SSIS excel data source numeric values returned as null
-
Friday, May 08, 2009 10:30 PMHello everyone, long time no see!, I have a problem and was hoping someone can help me:
I'm using SSIS 2005 Enterprise edition, I'm creating a package that reads an excel (xls) file using the "excel source" component, and it dumps the data into an OLEDB destination (a sql server).
When I drag the excel source component and create the excel connection to my file the component automatically reads the columns and their datatypes.
The problem is that I have a column which has numeric data and the package uploads as NULL every number that starts with a zero. (note: in excel this column is formatted as "text", despite it has only numbers, because it's the only way excel maintains the left sided zeros).

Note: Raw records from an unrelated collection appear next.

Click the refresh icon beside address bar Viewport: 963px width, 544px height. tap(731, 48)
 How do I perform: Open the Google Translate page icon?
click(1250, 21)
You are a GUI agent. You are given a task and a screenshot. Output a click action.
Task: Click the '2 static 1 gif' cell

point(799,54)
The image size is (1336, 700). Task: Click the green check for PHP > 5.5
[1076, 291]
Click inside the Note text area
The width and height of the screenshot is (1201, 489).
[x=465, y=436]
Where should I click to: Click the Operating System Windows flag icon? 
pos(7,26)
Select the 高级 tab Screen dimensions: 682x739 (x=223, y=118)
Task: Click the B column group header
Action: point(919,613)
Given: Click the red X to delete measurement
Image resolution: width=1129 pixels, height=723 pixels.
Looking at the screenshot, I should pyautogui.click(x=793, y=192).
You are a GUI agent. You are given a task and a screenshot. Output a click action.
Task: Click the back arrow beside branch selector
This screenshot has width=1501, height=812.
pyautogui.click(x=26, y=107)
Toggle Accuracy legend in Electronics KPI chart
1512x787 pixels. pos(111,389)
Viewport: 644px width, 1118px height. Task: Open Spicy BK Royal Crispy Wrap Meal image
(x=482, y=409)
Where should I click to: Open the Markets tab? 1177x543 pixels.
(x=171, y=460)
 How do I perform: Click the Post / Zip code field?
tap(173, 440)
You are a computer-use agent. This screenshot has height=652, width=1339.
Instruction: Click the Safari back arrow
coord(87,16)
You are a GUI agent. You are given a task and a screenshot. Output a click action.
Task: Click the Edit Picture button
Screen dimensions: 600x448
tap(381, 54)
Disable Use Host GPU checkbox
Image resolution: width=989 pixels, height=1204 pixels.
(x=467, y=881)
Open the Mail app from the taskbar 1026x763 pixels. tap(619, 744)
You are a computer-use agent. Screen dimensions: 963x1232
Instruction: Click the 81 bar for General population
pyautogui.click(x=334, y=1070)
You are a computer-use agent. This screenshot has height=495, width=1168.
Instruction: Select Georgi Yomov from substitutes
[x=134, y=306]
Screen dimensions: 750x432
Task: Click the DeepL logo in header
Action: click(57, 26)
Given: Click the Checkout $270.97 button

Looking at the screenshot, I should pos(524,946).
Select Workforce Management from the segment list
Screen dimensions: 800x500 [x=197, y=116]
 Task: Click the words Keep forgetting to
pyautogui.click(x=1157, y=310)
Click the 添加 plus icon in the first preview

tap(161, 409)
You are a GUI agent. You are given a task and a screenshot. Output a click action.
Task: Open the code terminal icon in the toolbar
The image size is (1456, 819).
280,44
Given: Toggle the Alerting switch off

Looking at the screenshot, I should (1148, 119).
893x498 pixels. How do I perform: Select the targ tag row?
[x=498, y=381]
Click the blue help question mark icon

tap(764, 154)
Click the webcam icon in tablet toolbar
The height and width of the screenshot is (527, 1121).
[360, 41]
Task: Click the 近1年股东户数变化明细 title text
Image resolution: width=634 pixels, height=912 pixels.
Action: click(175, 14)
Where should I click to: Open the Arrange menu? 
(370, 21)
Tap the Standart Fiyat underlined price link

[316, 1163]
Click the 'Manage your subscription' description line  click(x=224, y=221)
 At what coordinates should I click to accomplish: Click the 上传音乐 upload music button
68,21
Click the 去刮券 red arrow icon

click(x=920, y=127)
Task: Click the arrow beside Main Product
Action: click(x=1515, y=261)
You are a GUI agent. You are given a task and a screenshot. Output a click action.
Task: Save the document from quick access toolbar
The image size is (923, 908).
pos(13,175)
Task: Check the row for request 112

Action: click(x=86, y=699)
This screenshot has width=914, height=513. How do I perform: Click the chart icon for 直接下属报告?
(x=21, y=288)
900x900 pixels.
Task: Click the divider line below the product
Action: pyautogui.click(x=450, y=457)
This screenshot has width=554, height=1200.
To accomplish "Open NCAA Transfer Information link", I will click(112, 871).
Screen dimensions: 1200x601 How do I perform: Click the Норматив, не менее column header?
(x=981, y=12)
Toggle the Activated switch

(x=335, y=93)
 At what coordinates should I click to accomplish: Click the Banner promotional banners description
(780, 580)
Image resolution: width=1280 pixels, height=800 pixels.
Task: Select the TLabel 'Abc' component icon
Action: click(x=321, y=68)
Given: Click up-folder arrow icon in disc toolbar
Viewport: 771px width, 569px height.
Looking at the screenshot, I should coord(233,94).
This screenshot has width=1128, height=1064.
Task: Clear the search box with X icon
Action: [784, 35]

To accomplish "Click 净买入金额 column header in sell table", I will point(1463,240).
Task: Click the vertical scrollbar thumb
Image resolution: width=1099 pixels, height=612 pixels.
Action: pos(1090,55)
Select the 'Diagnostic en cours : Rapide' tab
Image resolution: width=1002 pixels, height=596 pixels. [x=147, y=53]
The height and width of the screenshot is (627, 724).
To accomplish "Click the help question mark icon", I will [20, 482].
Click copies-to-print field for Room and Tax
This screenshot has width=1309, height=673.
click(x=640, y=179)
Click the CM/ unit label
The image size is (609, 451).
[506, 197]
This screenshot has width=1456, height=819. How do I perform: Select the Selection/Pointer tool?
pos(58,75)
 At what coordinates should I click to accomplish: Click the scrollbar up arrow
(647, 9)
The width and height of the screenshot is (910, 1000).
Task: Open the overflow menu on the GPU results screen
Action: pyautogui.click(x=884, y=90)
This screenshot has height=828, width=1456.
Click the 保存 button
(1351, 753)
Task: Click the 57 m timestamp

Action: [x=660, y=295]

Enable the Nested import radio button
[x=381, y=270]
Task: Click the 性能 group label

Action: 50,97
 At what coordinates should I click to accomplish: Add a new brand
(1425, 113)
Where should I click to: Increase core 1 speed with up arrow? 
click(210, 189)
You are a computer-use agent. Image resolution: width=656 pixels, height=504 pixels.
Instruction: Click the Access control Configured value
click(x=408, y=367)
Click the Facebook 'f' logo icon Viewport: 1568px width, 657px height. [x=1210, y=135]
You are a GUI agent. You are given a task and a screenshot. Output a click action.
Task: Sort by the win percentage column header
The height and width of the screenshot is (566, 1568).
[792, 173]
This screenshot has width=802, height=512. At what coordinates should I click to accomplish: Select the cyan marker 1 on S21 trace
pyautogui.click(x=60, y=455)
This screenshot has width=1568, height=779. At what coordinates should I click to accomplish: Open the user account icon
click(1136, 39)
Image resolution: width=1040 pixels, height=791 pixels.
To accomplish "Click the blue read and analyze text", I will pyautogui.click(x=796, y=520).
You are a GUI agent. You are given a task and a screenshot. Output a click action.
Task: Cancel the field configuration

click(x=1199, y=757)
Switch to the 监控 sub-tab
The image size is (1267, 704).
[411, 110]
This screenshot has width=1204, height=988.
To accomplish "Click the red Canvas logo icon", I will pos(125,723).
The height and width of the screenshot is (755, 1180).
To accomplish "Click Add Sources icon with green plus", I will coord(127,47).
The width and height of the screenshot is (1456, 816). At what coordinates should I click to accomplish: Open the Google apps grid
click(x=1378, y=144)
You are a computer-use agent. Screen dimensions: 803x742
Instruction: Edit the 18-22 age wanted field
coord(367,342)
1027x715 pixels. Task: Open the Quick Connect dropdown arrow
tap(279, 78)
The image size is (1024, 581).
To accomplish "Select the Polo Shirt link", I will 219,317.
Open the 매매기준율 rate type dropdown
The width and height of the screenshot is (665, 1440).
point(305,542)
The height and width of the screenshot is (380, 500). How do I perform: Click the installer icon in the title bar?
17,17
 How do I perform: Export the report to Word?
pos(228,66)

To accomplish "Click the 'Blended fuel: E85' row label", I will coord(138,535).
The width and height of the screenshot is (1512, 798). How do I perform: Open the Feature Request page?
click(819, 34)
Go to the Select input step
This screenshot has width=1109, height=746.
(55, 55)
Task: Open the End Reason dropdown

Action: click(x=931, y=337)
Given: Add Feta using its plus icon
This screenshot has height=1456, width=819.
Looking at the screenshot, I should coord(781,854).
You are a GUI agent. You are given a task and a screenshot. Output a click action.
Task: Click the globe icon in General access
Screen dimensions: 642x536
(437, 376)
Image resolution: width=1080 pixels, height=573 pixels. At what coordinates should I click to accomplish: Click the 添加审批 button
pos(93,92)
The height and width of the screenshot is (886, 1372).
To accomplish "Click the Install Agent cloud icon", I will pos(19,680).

So I checked the data types by right clicking the excel source component -> show advanced editor and my surprise is that this column's data type is detected as double-precision float, and it doesn't let me change it.
I tried the answer posted here: http://devselekta.blogspot.com/2007/09/ssis-excel-data-source-values-returned.html but it only works when the first row of data has a number beginning with zero on this column.
Someone knows how to get the data imported correctly? Thanks in advance.
Odin_Dark
Answers
-
Monday, May 11, 2009 9:54 PMModerator
You might want to check out this page in Books Online: http://msdn.microsoft.com/en-us/library/ms141683.aspx
You've nailed the problem - the Excel driver is scanning the first few rows to determine the type of the column. If the data has no leading zeroes, it interprets it as numeric, and then NULLs out values that have leading zeroes because these appear as text to the driver. Excel defaults to only using the first 8 rows of data to do this guessing. You can increase the number of rows it uses by modifying the TypeGuessRows key in the registry under HKEY_LOCAL_MACHINE\SOFTWARE\Microsoft\Jet\4.0\Engines\Excel.
Hope this helps.
John Welch | www.mariner-usa.com | www.agilebi.com | ssisUnit.codeplex.com- Marked As Answer by Odin_dark Monday, May 11, 2009 10:46 PM
All Replies
-
Saturday, May 09, 2009 7:13 AMHi,
Use DataConversion tool. The Data Conversion transformation converts the data in an input column to a different data type and then copies it to a new output column.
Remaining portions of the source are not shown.